According to the writing committee, there have been major advances in the management of UA/NSTEMI patients over the past three years that center on four important areas:
1. The timing of acute interventional therapy in patients with non-ST-elevation myocardial infarction has been better clarified by a number of studies. Immediate catheterization and intervention does not offer a benefit over initial medical stabilization followed by early catheterization and intervention in all but the highest risk populations.
2. The timing, duration and application of dual antiplatelet therapy and triple antiplatelet therapy have been clarified with further evidence supporting the role of triple antiplatelet therapy in high-risk patients and dual antiplatelet therapy in all other patients. Additionally, there are at least two thienopyridines that can be used as one of the two agents in dual antiplatelet therapy.
3. The role and potential benefit of invasive therapies in patients with advanced renal dysfunction has been further clarified by data.
4. Participation in a quality of care data registry designed to track and measure outcomes, complications, and adherence to evidence-based processes of care and quality improvement for UA/NSTEMI can drive quality improvement for acute coronary syndromes (ACS).
The 2007 guidelines put into practice an initial non-invasive set of preliminary tests; recommended the use of antiplatelet therapy clopidogrel for at least one year after receiving a drug-eluting stent; highlighted the importance of blood pressure control; and advised cessation of non-steroidal anti-inflammatory drugs (NSAIDS) use for all UA/NSTEMI patients during hospitalization.
The 2011 focused update incorporates late-breaking clinical trial results presented in 2008 and 2009, as well as selected data presented through April 2010 that may impact guideline recommendations. These include clarification of the timing and role of invasive therapy with ACS; which patient subgroups should have dual antiplatelet therapy versus triple antiplatelet therapy; and the role of invasive therapy in patients with chronic kidney disease.

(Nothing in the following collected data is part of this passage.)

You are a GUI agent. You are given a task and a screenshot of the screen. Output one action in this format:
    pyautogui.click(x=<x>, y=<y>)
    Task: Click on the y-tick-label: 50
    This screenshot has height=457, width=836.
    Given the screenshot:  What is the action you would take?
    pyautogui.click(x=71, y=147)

The 2011 focused update also further incorporates the risk-score risk analysis into clinical decision-making; platelet function and platelet genotype testing; the duration of thienopyridine therapy in patients treated with drug-eluting stents; and the clarification of renal function prior to use of contrast agents with diagnostic angiography. Lastly, the focused update promotes the use of quality of care registries and data repositories to promote quality and increased use of evidence-based medicine.
“While the analysis of standard practices is ongoing, this focused approach allows for continual review of new evidence and efficient implementation of important science and treatment trends that could have a major impact on patient outcomes and quality of care,” Wright said. “The clarification of timing and role of invasive therapy, as well as the ability or lack thereof for invasive therapy to offer a benefit in patients with advanced renal dysfunction, is a perfect example of the importance of continuous treatment guidelines review.”
The 2011 focused update will be published in the Journal of the American College of Cardiology and Circulation: Journal of the American Heart Association, and will be posted ahead of print on the ACC (www.cardiosource.org) and AHA (www.americanheart.org) web sites.